The basic plot in Grotesque is simple. We have this man who has made a career in Hollywood by being a make up expert. A make up artist of sorts. I’m not sure if he’s retired or not but he lives in a small cabin with his wife. This weekend his daughters are on a visit and the whole family get’s attack by some punks. The killing spree is a foot!
What the punks didn’t expect is that a hideous creature, a misshapen man, will hunt them don’t to take revenge for his family’s demise. He kills a few of them before the police get there. But who is the real monster here?
Grotesque is one of those movies that moralizes. It comments on that the exterior – our looks – don’t have anything to do with what is our hearts.
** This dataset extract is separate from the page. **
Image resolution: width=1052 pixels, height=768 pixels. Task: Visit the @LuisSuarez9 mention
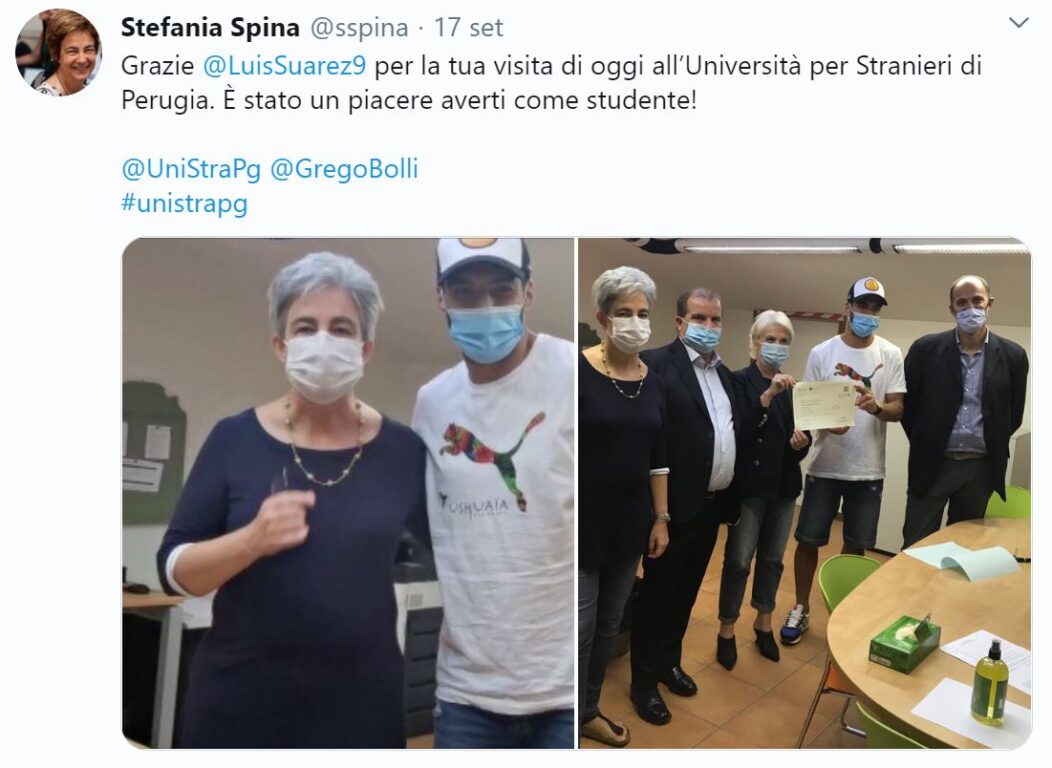[x=284, y=66]
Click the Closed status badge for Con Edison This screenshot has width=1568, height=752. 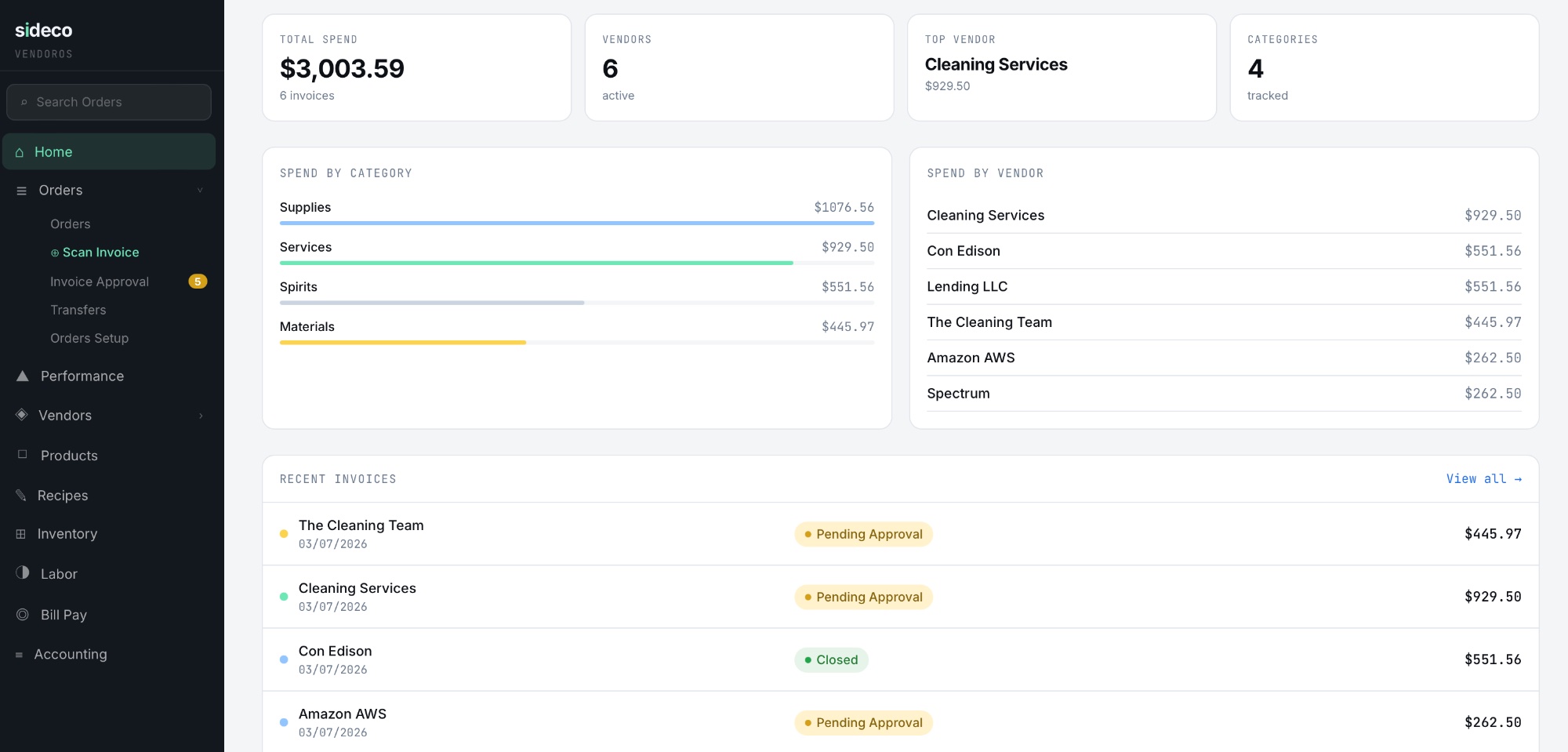[x=831, y=660]
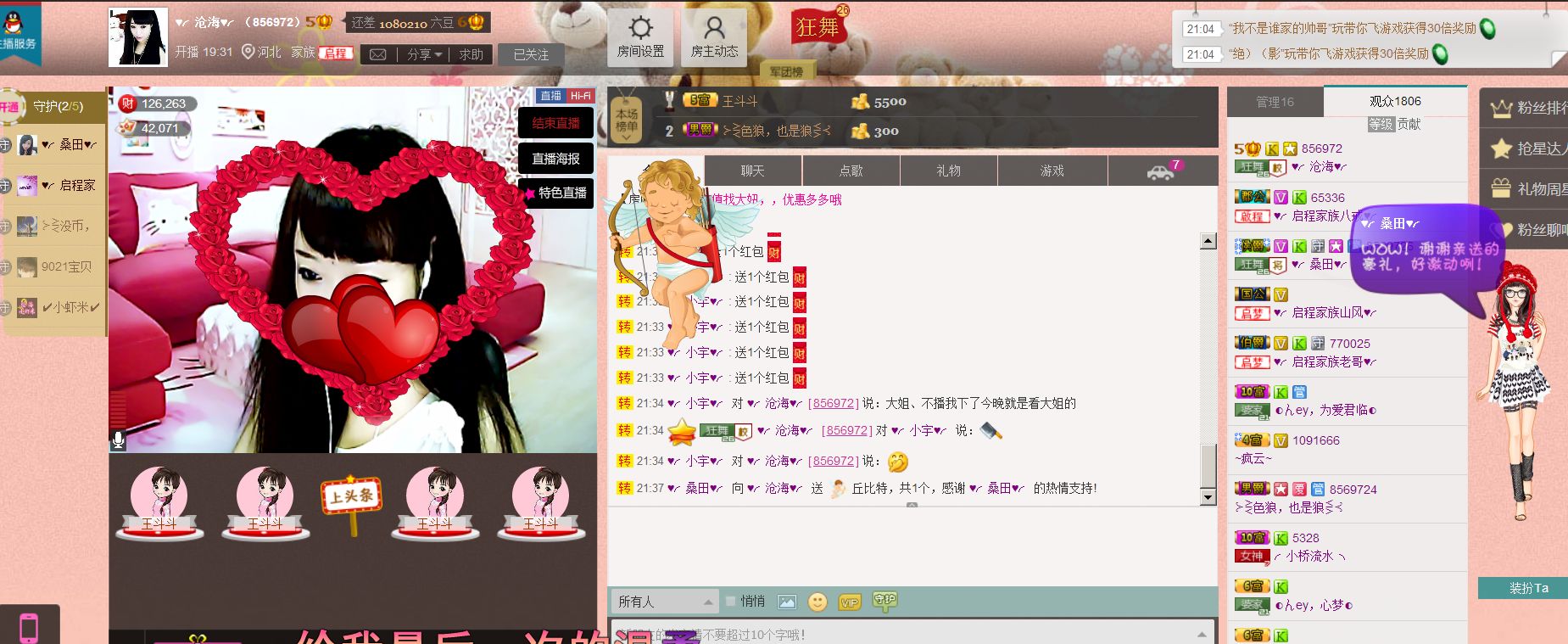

That it’s in the ugliness of our hearts the evil lives, not in our shallow presence. You can be a total freak inside with out it showing on the outside and vice versa of course.
The make up effects are pretty lame and the acting is wooden. But there are some saving graces. Some of the parts are sort of like meta film quality. And there is a few point som really cool humor in there. Especially towards the end. But rest assure, this is a real budget film so all won’t see the entertainment factor that I see in it.